Ce livre a connu une longue gestation, plusieurs versions, avant d'être publié en 1947. Malgré l'insatisfaction persistante de Camus envers son roman, ce dernier connaît un succès important et immédiat, et qui ne s'est pas démenti depuis. Cet ouvrage a été tellement lu, commenté, analysé, enseigné, qu'il paraît très difficile d'écrire à son sujet, sans dire des banalités ou des évidences.

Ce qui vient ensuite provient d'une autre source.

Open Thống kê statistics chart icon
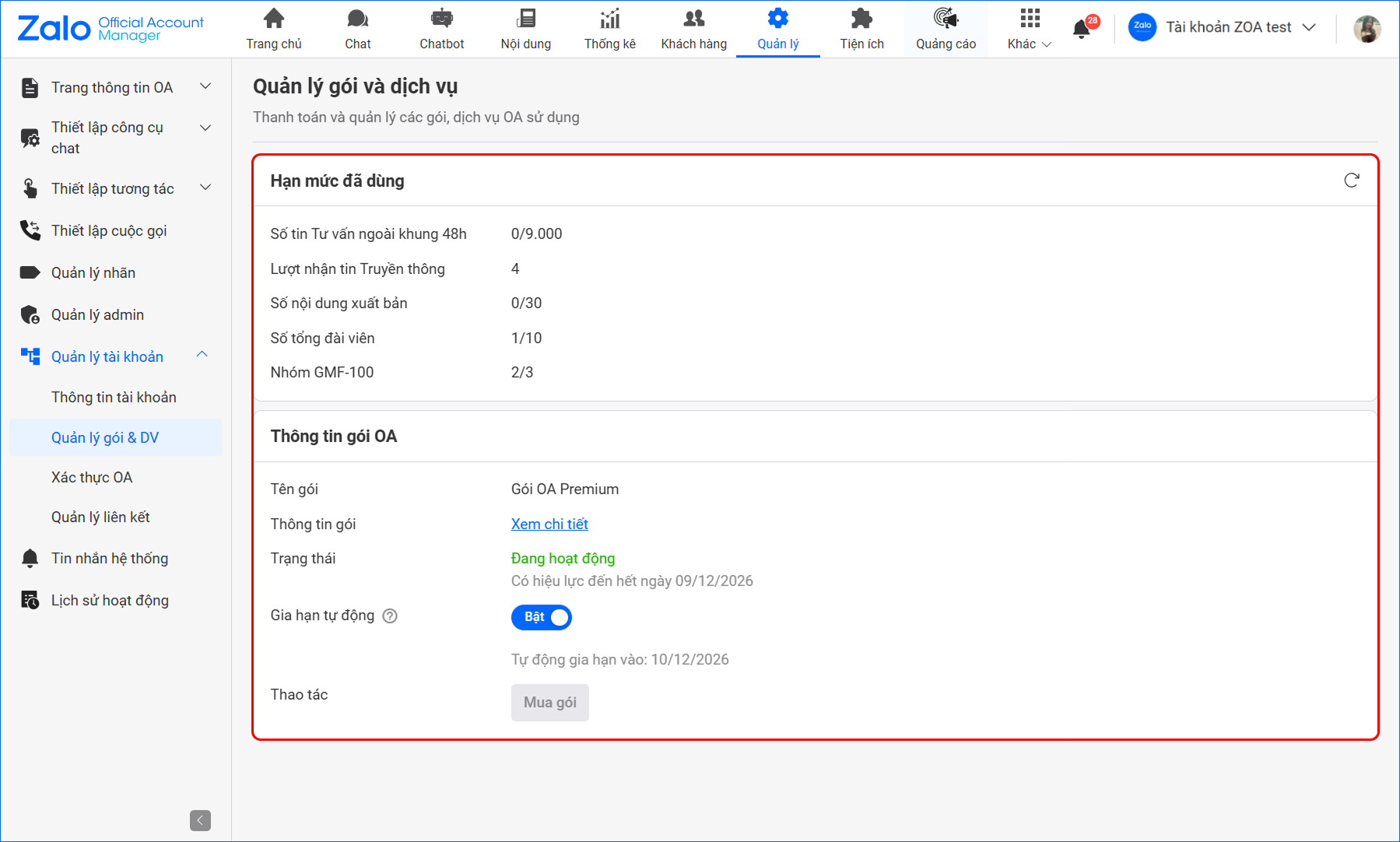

Le livre se présente comme une chronique, écrite par un auteur anonyme, mais nous découvrirons à la fin du roman qu'il s'agit du docteur Rieux. Une chronique, donc en principe une description de faits, des événements. Nous sommes dans les années 40 du siècle dernier à Oran, lorsque surgit la peste. Nous suivons le fléau depuis les premiers signes annonciateurs (la mort de rats), puis les premiers cadavres humains surgissent, tout le monde hésite encore à poser le terrible diagnostic. Il devient impossible de réfuter ce qui est devenu l'évidence, et la ville est fermée pour éviter la propagation de la maladie. Les morts sont de plus en plus nombreux, nul n'est sûr d'y échapper. Puis, nous assistons au reflux de la maladie, aussi incompréhensible que sa venue.

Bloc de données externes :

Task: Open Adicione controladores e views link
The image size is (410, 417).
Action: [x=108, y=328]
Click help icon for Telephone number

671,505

Les cinq parties du roman sont en quelque sorte les cinq actes d'une tragédie en train de se dérouler sous nos yeux. Mais la chronique est en réalité une sorte de fable, de moralité. Il ne s'agit pas de faire le récit d'une peste survenue à un moment à un endroit donné, mais d'une métaphore, d'une allégorie. L'auteur lui-même a défendu l'idée qu'il s'agit de la seconde guerre mondiale, même si on ne peut résister à l'idée qu'il s'agit du Mal en général, dont les atrocités de la seconde guerre mondiale ne sont qu'un exemple, même si c'est celui que est le plus proche dans le temps de la rédaction du livre de Camus.

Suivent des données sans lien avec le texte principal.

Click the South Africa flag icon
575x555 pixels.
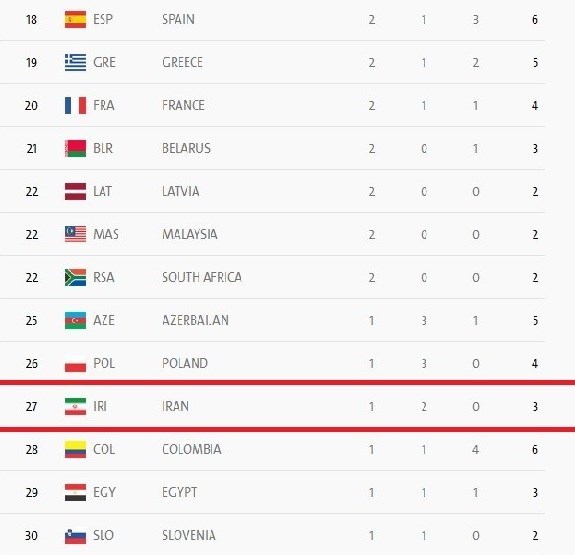[x=75, y=277]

Au-delà des événements, ce qui est surtout important, ce sont les réactions des différents personnages, chacun représentant une attitude possible en face de ce qui arrive. Rieux fait son métier de médecin, alors même que ses soins ne paraissent pas changer grand-chose au devenir de ses malades. Un noyau de personnages autour de lui s'engage activement pour aider dans la lutte, qui semble désespérée, voire inutile, en trouvant dans cet engagement une chaleur humaine et une forme de fraternité : Jean Tarrou, Rambert, Grand, le père Paneloux, le juge Othon etc...Chacun vient à son heure et avec ses raisons, par exemple Othon après la mort de son fils.

Une des questions essentielle est celle du sens de la maladie, de la mort, du mal. Camus laisse entendre qu'il n'y en a pas. le mal est insaisissable, il échappe à la maîtrise et compréhension humaine. Paneloux qui essaie de lui donner un sens, de concilier l'idée d'un Dieu bon et juste avec l'existence du mal, finit par mourir, dans une sorte de folie. Car il faudrait admettre que le mal est juste et nécessaire, qu'il répond à une culpabilité présente dans chaque être humain, même dans un enfant innocent. de même les idéologies, l'action politique, censées éradiquer le mal, ses causes, finissent par le produire, c'est la confession de Tarrou. L'homme ne peut que se contenter de gestes simples et fraternels, de bonne volonté, sans prétendre à comprendre ce qui n'a pas de sens, ni espérer pouvoir maîtriser ce qui arrive. le présent est la seule chose qui compte, on ne peut changer le passé, ni adoucir le futur.

Ce qui est frappant, c'est que le mal est ici quelque chose d'extérieur aux hommes, enfin au groupe qui est au centre du roman. Certes ils ont leurs moments de faiblesse, leurs petitesses, leurs défauts, mais ils font au final face, de la meilleure façon qu'ils peuvent. le seul chez qui le mal semble exister à l'intérieur, est Cottard, le seul à se réjouir du malheur collectif, qui lui permet d'échapper pour un temps à la conséquence de ses actes, qui s'épanouit en temps de peste. La fin de celle-ci sera sa fin.

C'est bien évidemment un livre impressionnant, d'une redoutable efficacité, et qui semble ne devoir jamais perdre sa pertinence et son impact sur le lecteur. A lire et à relire, y compris lorsque tout va bien.